Methodologically, the polynomial‑time algorithms exploit the interval structure: for CI elections the candidate axis is fixed, and one can scan the axis while maintaining a feasible set of approvals; for VI elections the voter order is fixed, and analogous scanning is performed over voters. The NP‑hardness proofs carefully construct elections that satisfy the interval property both before and after bribery, ensuring that the reduction respects the structural constraint.

Two concrete motivating examples are provided. In the CI scenario, days of a month are candidates, a hotel’s staffing requirement k is the committee size, and each booking is an interval of days that a guest occupies. Adding, deleting, or moving bookings corresponds to bribery actions, and the cost reflects the likelihood of each change. The VI scenario mirrors a team of archaeologists assigning staff to excavation sites over consecutive days, again fitting the interval model. These examples illustrate how preserving the interval structure is essential for the real‑world interpretation of the problem.

The authors discuss the broader significance of their findings. While structured domains often render otherwise intractable problems easy (e.g., winner determination for many rules becomes polynomial), this work shows that complexity reversals can also occur: a problem that is easy in the unrestricted case can become hard when the domain is restricted, and vice versa. Such reversals are rare but have been observed previously only in a few contexts (e.g., weighted elections with three candidates). Here, the reversal is demonstrated for natural bribery actions and realistic cost models, highlighting that structural restrictions interact non‑trivially with the cost structure of manipulative actions.
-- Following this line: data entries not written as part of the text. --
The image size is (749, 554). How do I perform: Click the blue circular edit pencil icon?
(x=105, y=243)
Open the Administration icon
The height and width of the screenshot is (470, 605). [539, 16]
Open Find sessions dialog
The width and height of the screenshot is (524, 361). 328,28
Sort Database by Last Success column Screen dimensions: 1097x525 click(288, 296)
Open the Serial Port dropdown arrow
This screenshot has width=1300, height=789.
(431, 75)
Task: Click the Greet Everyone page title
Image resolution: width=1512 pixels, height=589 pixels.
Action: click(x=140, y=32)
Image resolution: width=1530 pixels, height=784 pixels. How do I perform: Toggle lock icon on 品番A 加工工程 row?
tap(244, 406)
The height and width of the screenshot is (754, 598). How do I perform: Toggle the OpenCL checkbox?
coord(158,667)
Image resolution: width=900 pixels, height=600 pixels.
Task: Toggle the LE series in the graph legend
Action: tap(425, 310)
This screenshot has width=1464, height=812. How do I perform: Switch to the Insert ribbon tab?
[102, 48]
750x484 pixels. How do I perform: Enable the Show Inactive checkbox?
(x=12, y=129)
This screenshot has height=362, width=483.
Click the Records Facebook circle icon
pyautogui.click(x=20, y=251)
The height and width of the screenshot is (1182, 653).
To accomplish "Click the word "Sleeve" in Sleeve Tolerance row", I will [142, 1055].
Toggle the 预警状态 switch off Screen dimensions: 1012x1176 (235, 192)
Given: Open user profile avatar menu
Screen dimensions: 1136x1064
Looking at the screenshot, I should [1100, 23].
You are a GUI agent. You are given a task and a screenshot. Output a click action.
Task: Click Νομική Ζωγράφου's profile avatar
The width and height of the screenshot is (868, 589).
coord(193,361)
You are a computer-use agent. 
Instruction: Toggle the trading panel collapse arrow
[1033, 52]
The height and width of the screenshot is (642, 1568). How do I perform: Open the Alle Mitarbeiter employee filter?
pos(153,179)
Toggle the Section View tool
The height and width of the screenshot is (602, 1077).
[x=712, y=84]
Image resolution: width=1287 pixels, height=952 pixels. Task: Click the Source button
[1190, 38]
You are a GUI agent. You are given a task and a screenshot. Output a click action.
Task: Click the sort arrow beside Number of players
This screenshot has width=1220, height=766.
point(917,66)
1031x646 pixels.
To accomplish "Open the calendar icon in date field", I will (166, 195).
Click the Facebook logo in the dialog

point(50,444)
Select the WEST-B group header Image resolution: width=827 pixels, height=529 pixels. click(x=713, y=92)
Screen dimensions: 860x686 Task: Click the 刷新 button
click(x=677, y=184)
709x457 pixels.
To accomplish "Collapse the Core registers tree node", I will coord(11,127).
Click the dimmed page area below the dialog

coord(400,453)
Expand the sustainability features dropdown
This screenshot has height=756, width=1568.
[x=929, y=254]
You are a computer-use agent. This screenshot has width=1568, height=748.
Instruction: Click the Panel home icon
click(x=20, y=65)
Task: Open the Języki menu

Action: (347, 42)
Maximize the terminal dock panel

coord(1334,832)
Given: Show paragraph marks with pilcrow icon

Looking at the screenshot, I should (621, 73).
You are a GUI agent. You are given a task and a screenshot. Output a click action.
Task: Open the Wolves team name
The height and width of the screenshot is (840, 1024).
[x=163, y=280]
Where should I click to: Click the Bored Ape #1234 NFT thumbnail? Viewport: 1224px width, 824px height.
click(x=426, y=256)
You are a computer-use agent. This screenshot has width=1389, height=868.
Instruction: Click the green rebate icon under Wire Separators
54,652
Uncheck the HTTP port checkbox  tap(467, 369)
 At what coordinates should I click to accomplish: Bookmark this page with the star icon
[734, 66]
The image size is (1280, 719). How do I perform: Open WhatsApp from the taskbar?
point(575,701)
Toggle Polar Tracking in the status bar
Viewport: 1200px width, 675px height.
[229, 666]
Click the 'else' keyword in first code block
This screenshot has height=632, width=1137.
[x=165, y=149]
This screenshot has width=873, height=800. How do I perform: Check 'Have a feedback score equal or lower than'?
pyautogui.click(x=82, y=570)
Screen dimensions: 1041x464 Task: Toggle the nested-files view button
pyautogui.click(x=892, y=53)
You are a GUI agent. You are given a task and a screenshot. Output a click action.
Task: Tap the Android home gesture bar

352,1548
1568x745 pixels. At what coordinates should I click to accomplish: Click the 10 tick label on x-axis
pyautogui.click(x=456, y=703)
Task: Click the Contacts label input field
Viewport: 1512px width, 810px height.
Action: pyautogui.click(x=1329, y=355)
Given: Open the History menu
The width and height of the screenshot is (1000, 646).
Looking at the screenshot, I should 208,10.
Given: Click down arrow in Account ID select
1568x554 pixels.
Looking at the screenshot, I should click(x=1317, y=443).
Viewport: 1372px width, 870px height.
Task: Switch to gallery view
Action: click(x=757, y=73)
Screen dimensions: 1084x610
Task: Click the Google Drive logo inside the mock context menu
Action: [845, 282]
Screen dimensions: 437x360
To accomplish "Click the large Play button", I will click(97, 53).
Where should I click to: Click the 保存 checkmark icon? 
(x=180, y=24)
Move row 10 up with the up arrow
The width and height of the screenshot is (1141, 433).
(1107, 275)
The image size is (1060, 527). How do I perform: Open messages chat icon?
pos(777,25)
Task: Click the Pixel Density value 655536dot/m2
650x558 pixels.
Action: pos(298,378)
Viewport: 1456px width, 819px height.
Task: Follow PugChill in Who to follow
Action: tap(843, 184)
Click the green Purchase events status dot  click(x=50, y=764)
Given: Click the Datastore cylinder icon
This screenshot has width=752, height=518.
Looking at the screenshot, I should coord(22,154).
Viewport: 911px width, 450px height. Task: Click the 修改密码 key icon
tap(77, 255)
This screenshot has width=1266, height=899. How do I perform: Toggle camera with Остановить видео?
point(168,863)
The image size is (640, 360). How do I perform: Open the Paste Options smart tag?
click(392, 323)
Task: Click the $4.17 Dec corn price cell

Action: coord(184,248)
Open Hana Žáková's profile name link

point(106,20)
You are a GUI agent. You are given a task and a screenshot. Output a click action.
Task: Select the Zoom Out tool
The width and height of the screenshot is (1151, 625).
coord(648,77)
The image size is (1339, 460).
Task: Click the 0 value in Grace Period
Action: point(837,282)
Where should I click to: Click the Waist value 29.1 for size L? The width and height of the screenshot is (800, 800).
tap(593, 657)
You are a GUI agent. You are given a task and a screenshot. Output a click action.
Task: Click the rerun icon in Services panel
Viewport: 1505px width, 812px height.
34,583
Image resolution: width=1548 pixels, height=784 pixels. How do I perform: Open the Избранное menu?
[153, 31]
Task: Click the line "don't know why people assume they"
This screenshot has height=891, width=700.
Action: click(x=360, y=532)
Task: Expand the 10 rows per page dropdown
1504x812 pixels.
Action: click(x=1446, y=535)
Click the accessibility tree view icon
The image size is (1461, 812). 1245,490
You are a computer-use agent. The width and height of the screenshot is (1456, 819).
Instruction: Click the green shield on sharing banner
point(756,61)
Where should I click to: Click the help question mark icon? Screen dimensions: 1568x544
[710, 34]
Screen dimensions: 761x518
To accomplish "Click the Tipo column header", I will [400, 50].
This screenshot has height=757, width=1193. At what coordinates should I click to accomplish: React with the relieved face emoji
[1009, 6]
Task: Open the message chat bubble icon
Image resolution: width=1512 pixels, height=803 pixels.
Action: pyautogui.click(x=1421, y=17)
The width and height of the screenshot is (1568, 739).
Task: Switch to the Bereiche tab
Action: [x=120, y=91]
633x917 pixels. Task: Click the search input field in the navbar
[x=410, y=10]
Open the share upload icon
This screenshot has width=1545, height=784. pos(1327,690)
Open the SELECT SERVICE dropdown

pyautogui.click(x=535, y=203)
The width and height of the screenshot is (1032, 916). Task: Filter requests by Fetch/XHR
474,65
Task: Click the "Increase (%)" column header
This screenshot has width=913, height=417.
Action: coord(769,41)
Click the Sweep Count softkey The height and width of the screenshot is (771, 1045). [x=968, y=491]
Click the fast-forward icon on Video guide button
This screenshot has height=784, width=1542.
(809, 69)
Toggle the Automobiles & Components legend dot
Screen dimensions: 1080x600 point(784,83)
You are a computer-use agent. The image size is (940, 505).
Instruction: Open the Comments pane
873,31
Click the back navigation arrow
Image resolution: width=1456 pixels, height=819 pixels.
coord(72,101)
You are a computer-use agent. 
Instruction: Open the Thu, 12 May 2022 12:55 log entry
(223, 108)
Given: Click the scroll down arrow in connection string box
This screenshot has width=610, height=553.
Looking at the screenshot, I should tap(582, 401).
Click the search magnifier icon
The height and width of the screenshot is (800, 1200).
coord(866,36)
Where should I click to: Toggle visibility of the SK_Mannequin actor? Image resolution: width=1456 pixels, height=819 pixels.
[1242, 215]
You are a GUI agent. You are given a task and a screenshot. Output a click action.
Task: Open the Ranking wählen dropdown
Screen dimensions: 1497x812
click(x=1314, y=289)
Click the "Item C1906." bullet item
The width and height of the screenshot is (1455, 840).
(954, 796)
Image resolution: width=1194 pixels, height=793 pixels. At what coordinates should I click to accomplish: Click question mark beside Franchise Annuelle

The paper concludes with several avenues for future research: extending the analysis to multi‑candidate objectives, exploring other multi‑winner rules (e.g., Chamberlin‑Courant, Monroe), investigating additional structured domains (e.g., two‑dimensional grids), and developing fixed‑parameter or approximation algorithms for the NP‑hard cases identified. Moreover, a complete treatment of the destructive variant, especially under individual costs, is left as an open problem.

In summary, the work provides a comprehensive map of the computational landscape for bribery in structured multi‑winner approval elections, revealing both expected simplifications and surprising hardness results, and it bridges theoretical insights with practical scheduling and resource‑allocation scenarios.